GIVEN PASSAGE:

☆ ☆ ☆ ☆

# Business Client not paying overdue Invoice



## kormak (13 Jul 2009)

Apologies to mods if this is the wrong place*

Hi everyone, 

Firstly I wont be mentioning who the client is, but I would really like to hear some advice as to what I should do next...

I have done work for a small publisher who now owes me a small amt of money, but owes me all the same. Naively I did the work upfront on the promise that the work is regular - monthly. The invoice is over 30 days overdue (on top of 30days credit). Usually I'd negotiate with client (ie if they cant pay right now, Id come to some type of arrangement) but very annoyingly, the client has not returned calls, emails etc in nearly a month. I am assured the company is still is a tenant of the office block they reside in. I know this as I have left msg's at the reception which they assure me have been passed on. I know its not the office premises job to keep tabs on the client but they wont tell me if the client has been in the office anytime in the last month... The office phone/mobile never answers, the msg (previously saying welcome to blah blah blah leave a msg) has changed to (generic phone voice saying leave a msg). 

Its been nearly a month since last email from client saying chq was going in the post....

Ive also sent a mail saying that I will be getting legal if I dont have any correspondance in a week. And guess what - no correspondance. 

What do you all think?


----------



## mathepac (13 Jul 2009)

kormak said:


> ... I have done work for a small publisher who now owes me a small amt of money, ...


Is it worth the hassle?


----------



## DavyJones (13 Jul 2009)

Welcome to my world. We are owed so much money it gives me a headache when i think about it.

How much money are we talking? Sometimes you have to write off bad debts, depending on amount.


----------



## kormak (13 Jul 2009)

I'm owed just over a e1000...
not a huge amount but definitively not to be sniffed at either.


----------



## jack2009 (13 Jul 2009)

Hi Kormak, 

You are dead right in chasing this amount and suggest that you stick with it.  

However, I think you may have made a mistake sending a mail saying that you would go legal and not following it up.

☆ ☆ ☆ ☆

DATA SHOWN:

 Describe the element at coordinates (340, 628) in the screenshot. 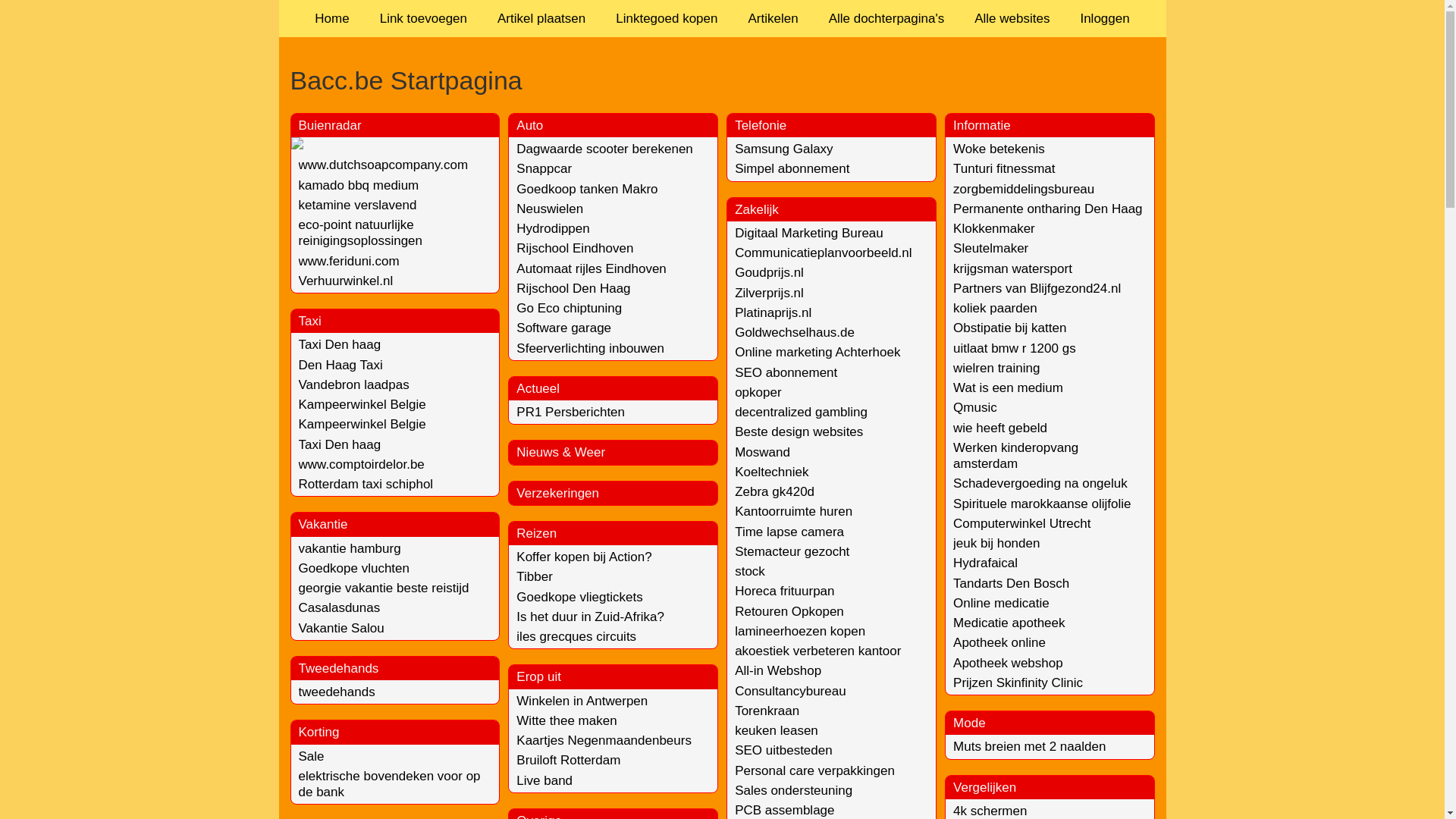

I see `'Vakantie Salou'` at that location.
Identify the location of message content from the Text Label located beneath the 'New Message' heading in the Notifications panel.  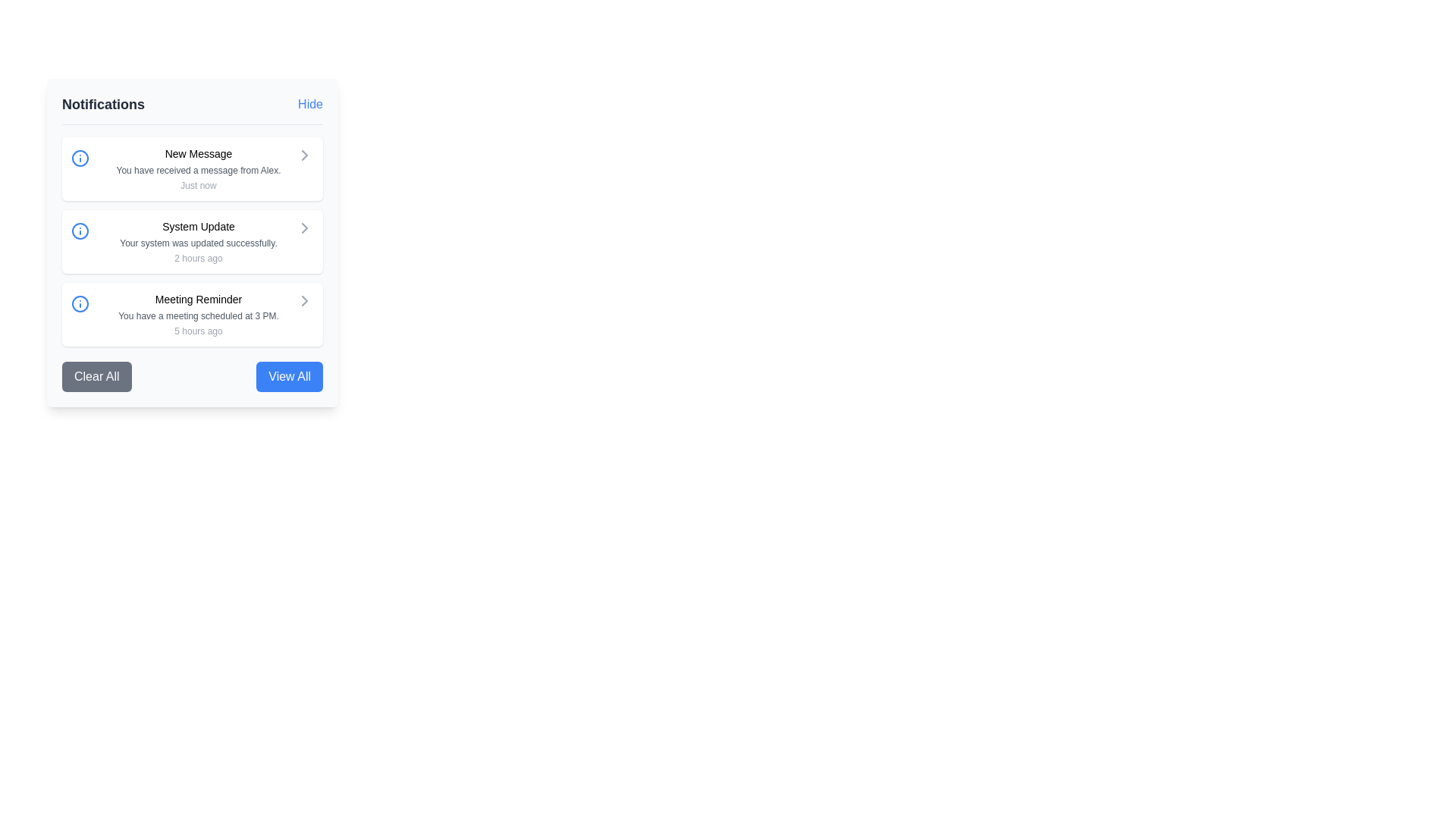
(198, 170).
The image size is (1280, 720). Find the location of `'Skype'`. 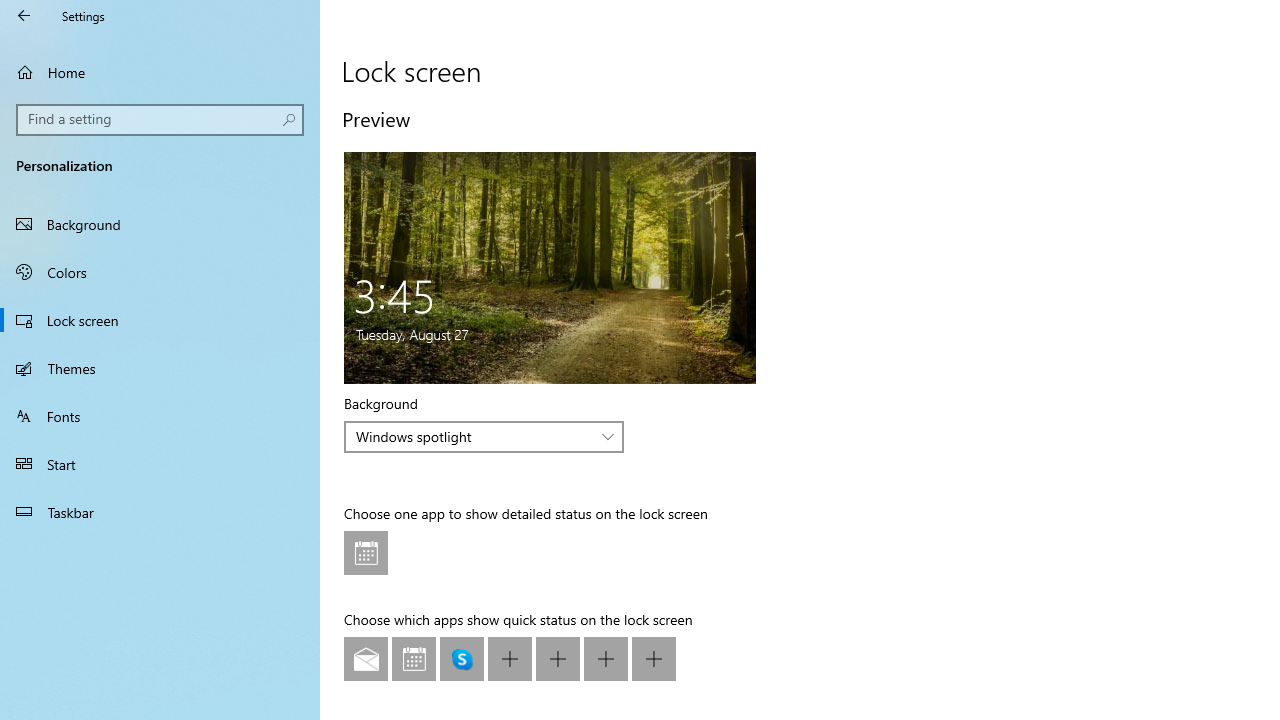

'Skype' is located at coordinates (461, 659).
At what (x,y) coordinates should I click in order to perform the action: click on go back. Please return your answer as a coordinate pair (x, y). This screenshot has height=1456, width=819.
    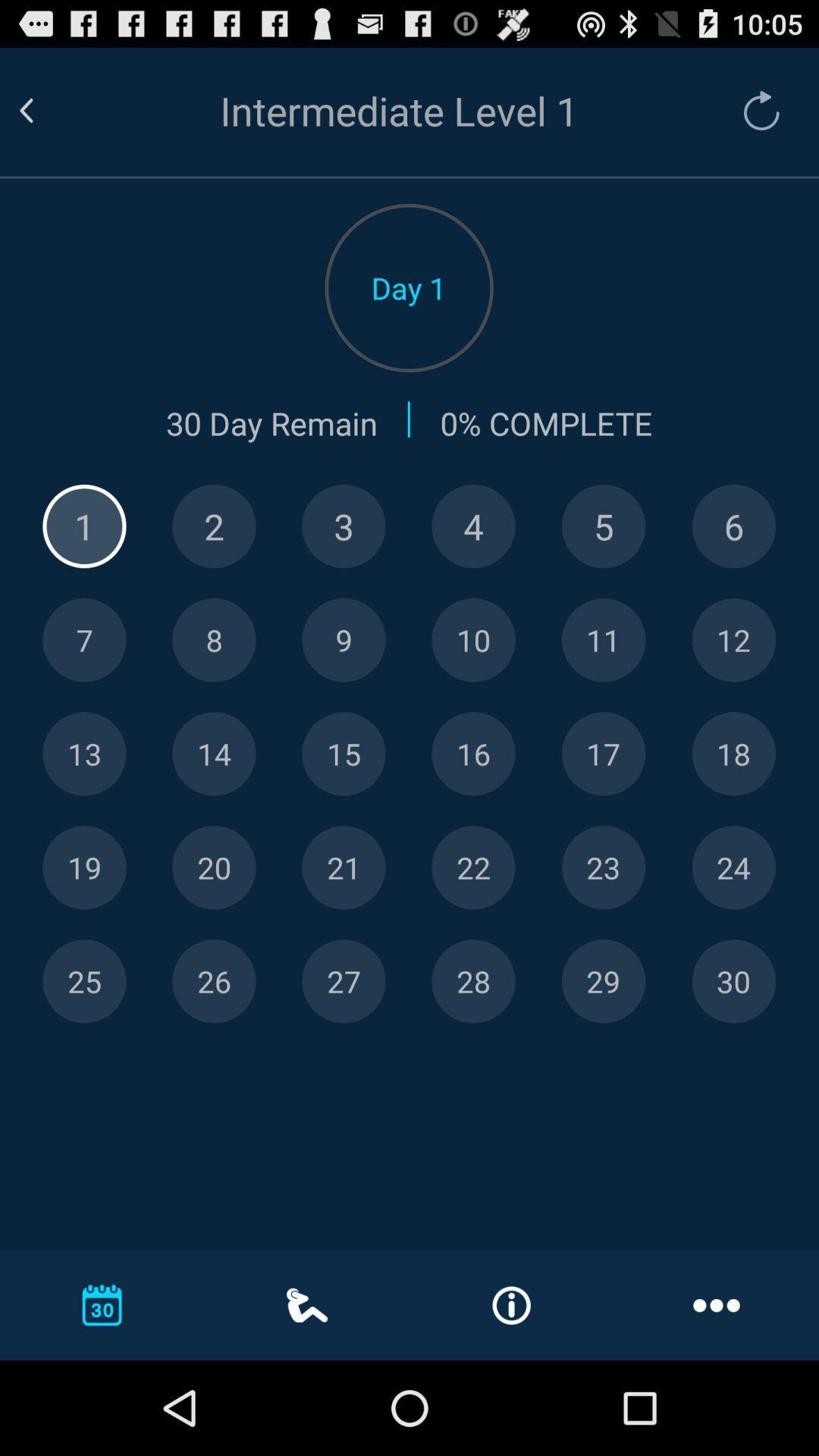
    Looking at the image, I should click on (44, 110).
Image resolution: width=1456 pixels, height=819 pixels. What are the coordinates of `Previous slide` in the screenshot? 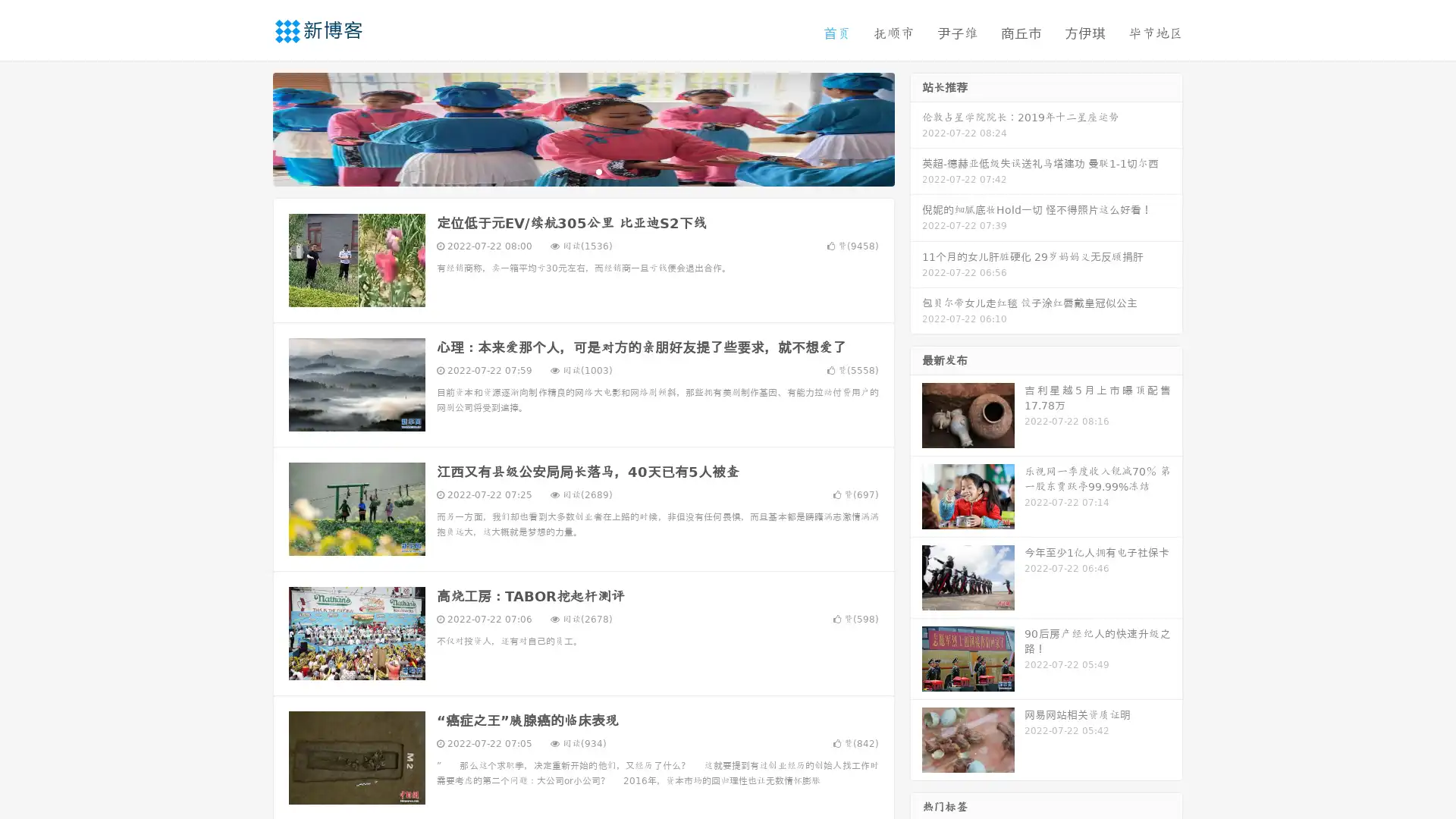 It's located at (250, 127).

☆ ☆ ☆ ☆

PROBLEMS TO WORK ON:
A. According to the forum thread about the unpaid invoice, how far overdue is the invoice?
B. From the records, reproduce the lines starting at the line containing "The image size" and ending at the line containing "coordinates (461, 659).", with both of those lines included. Omit the picture markers.
The forum thread and the records are unrelated pieces of material.

RESPONSES IN ORDER:
A. It is over 30 days overdue, on top of 30 days' credit.

B.
The image size is (1280, 720). Find the location of `'Skype'`. 

'Skype' is located at coordinates (461, 659).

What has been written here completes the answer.